I’m trying to figure out what is the computation load of a program that computes speech processing features. For the moment the program takes and audio file and computes the power spectrum based on a FFT execution (with a scalable number of points).
This is the sequence of commands I use:
1-Init fftplan (just once at the beginning)
2-malloc memsize = sizeof(float)*fftSize on the GPU
3-malloc sizeof(cufftComplex)*fftSize on the GPU
4-for each frame:
4.a- copy memsize data from CPU to GPU
4.d- cufftExecR2C from float* to cufftComplex* on the GPU
4.e- run a kernel that computes power spec from cufftComplex* to float* on the GPU
4.f- copy memory back from the GPU
5-free all memory allocations and destroy plan
I’m using the visual profiler and to obtain this table (with a FFT of 512 points)
#calls gpu time cpu time %GPU time
r2c_radix2_sp 128433 13,9722 17,3196 73,1400
cu_powerSpec 128433 2,0796 16,4702 10,8800
memcopy 128433 3,0513 15,9700
and for 1024 points:
r2c_radix4_sp 128433 18,53 17,14 76,64
cu_powerSpec 128433 1,97 16,33 8,14
memcopy 128433 3,68 15,2
(Note that the second and third column are the averaged us).

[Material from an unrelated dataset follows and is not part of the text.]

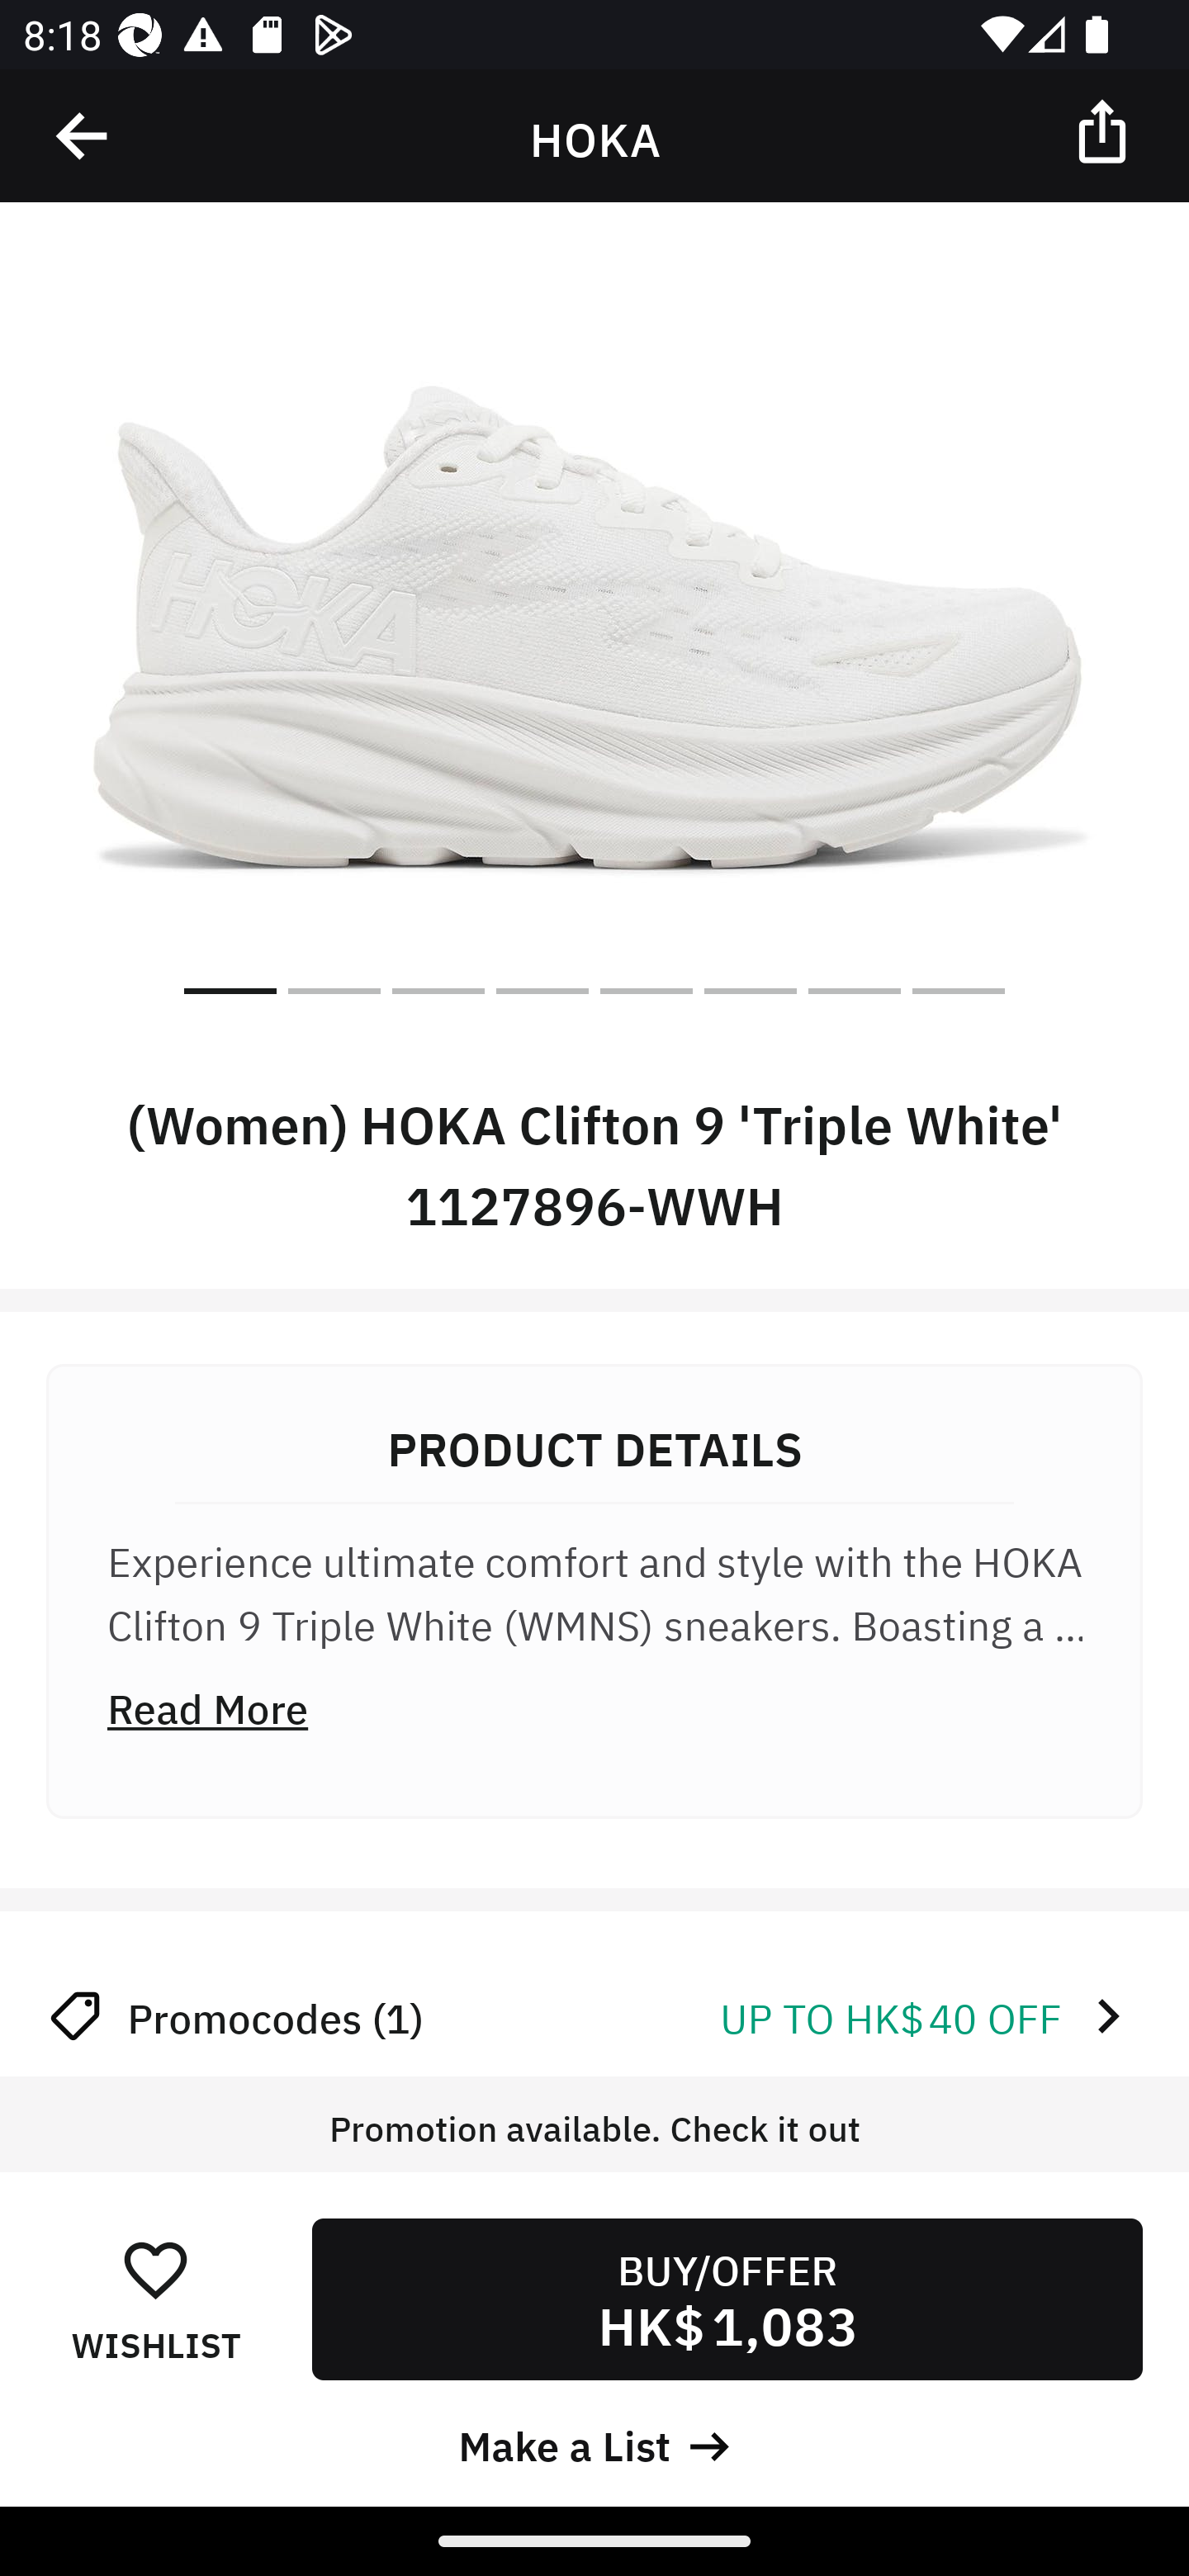 The image size is (1189, 2576). What do you see at coordinates (155, 2269) in the screenshot?
I see `󰋕` at bounding box center [155, 2269].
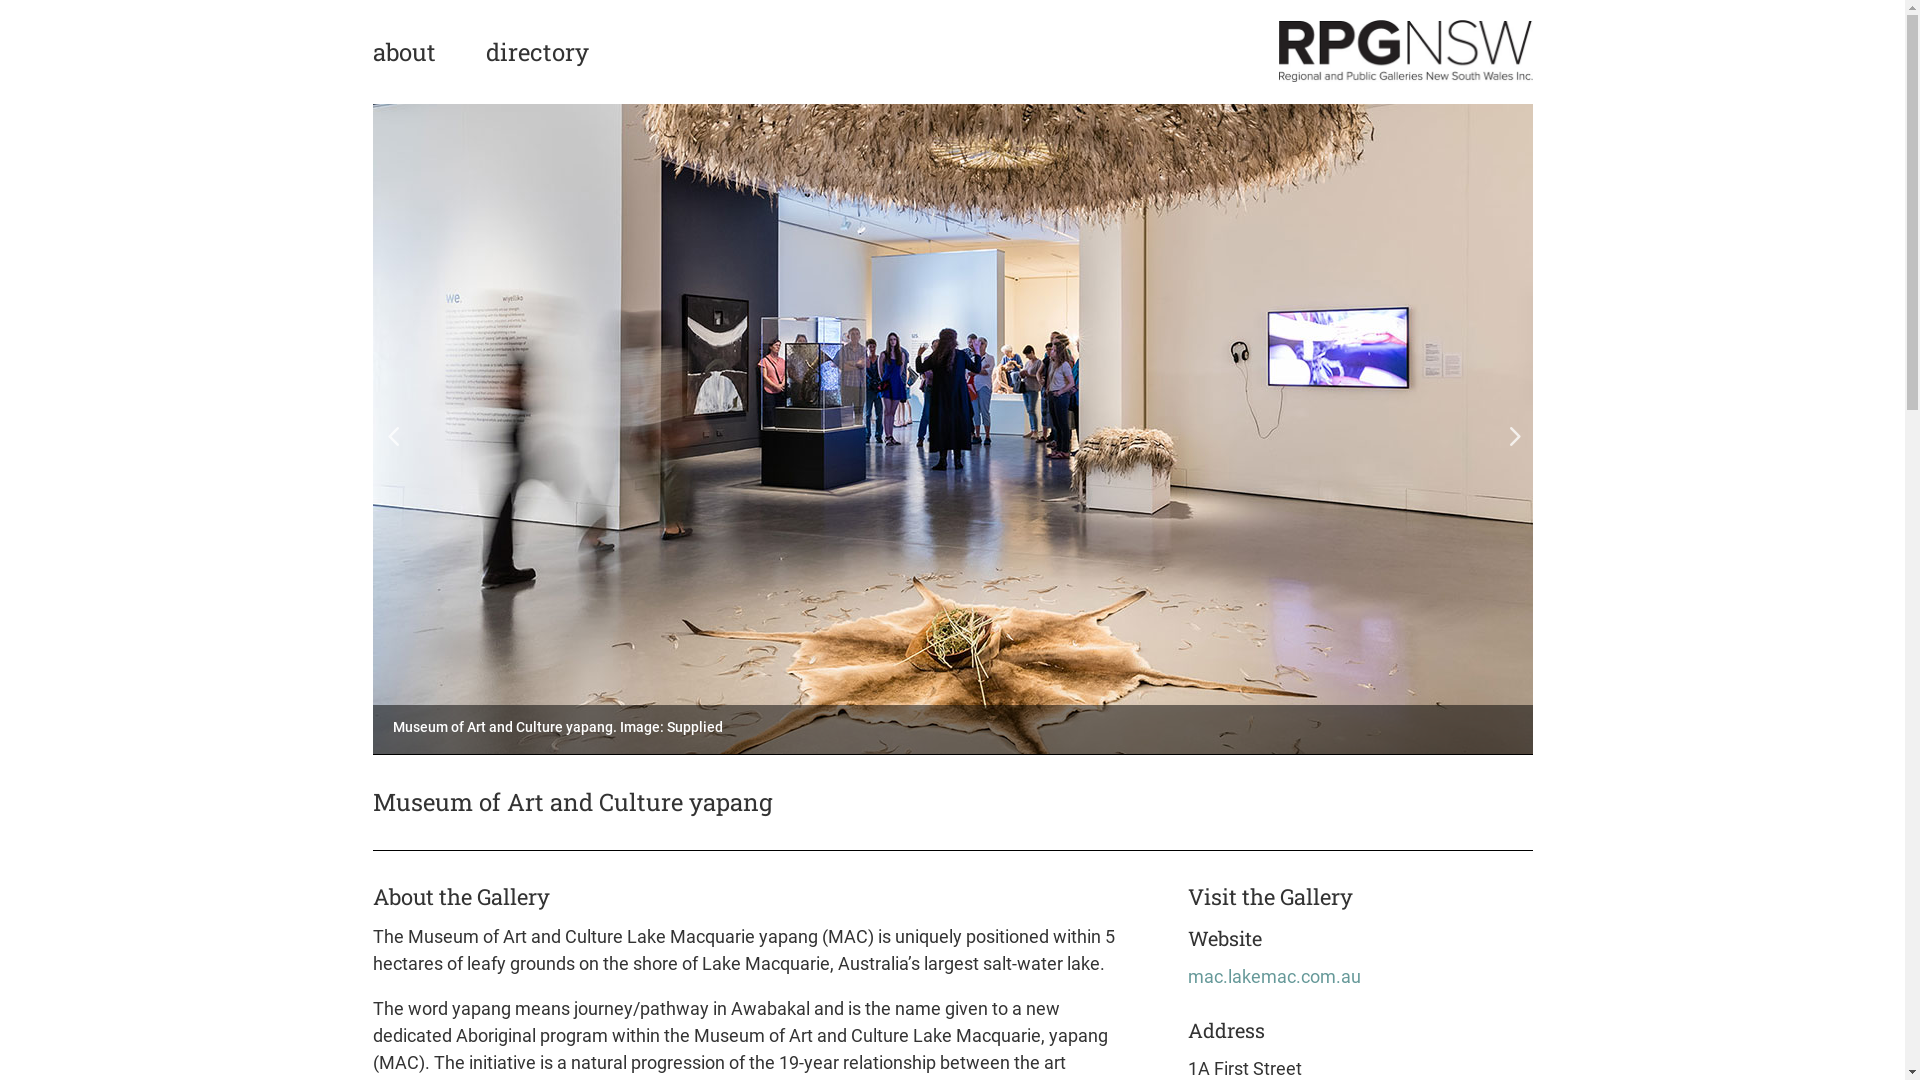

- What is CPU time? CUDA_Profiler_2.0.txt says:
"The ‘gputime’ and ‘cputime’ labels specify the actual chip
execution time and the driver execution time (including gputime),
respectively. Note that all times are in microseconds. "
In the case of FFT, all data is already on the GPU. So, how come I have
CPU usage for this function?
If the CPU time includes the GPU time, how come the CPU time
is higher r2c_radix4_sp when using 1024 points?
- Why memcopy doesn’t differentiate between CPU usage and GPU?
- Why cudaMalloc doesn’t appear on the table?